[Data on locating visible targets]

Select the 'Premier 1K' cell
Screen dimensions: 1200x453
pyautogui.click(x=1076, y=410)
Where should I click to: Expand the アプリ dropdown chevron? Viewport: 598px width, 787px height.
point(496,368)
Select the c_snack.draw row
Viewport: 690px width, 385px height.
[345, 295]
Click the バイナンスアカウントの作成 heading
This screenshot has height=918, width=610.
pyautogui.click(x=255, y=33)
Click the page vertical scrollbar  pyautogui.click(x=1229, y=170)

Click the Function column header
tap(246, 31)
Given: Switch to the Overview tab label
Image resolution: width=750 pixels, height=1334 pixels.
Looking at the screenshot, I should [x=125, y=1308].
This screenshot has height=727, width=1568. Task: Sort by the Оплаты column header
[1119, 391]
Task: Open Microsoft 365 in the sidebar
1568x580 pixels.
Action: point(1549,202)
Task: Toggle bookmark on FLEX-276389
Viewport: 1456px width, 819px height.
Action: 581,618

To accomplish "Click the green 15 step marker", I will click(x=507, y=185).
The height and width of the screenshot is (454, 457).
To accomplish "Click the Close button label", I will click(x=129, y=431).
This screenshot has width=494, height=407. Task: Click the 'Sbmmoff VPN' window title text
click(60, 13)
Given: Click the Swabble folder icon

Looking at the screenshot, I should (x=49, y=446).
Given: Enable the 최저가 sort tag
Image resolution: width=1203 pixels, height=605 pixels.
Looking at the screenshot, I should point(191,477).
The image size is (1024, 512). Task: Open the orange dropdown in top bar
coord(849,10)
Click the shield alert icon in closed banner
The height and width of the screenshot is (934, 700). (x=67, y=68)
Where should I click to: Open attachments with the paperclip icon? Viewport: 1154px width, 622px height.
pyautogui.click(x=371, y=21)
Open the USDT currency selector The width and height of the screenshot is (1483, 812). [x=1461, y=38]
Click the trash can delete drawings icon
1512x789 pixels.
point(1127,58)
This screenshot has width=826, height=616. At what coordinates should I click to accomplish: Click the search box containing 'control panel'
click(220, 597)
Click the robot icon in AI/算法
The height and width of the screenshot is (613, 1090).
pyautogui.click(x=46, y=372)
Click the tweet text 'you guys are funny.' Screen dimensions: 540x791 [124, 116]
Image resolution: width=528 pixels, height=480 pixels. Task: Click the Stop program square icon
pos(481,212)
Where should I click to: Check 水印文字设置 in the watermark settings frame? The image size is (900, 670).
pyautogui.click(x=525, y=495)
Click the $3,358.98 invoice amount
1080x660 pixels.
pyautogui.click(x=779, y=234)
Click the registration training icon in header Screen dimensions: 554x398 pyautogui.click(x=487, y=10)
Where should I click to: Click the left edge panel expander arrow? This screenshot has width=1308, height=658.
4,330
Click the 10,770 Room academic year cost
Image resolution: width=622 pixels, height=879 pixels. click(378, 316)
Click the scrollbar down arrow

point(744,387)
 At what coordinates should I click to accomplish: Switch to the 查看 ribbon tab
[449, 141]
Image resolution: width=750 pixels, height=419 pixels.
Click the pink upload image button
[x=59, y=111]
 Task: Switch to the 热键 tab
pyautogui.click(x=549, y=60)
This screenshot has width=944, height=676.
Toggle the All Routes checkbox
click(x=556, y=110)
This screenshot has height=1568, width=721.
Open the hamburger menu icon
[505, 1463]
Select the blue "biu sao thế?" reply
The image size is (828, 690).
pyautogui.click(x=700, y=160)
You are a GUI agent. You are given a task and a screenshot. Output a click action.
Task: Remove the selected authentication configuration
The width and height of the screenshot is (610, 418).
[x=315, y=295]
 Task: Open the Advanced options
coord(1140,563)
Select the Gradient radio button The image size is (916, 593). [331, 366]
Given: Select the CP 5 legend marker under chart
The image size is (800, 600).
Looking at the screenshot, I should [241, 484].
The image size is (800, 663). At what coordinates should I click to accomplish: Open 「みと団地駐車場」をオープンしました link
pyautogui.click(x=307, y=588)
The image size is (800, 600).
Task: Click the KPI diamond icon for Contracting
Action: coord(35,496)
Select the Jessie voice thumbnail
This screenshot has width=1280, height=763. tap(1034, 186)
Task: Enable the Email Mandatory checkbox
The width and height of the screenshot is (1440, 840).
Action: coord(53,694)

→ **Job**: Please copy everything from the first line down to the line containing "will click(x=507, y=185).", including that line.

→ **The completed task**:
Select the 'Premier 1K' cell
Screen dimensions: 1200x453
pyautogui.click(x=1076, y=410)
Where should I click to: Expand the アプリ dropdown chevron? Viewport: 598px width, 787px height.
point(496,368)
Select the c_snack.draw row
Viewport: 690px width, 385px height.
[345, 295]
Click the バイナンスアカウントの作成 heading
This screenshot has height=918, width=610.
pyautogui.click(x=255, y=33)
Click the page vertical scrollbar  pyautogui.click(x=1229, y=170)

Click the Function column header
tap(246, 31)
Given: Switch to the Overview tab label
Image resolution: width=750 pixels, height=1334 pixels.
Looking at the screenshot, I should [x=125, y=1308].
This screenshot has height=727, width=1568. Task: Sort by the Оплаты column header
[1119, 391]
Task: Open Microsoft 365 in the sidebar
1568x580 pixels.
Action: point(1549,202)
Task: Toggle bookmark on FLEX-276389
Viewport: 1456px width, 819px height.
Action: 581,618

To accomplish "Click the green 15 step marker", I will click(x=507, y=185).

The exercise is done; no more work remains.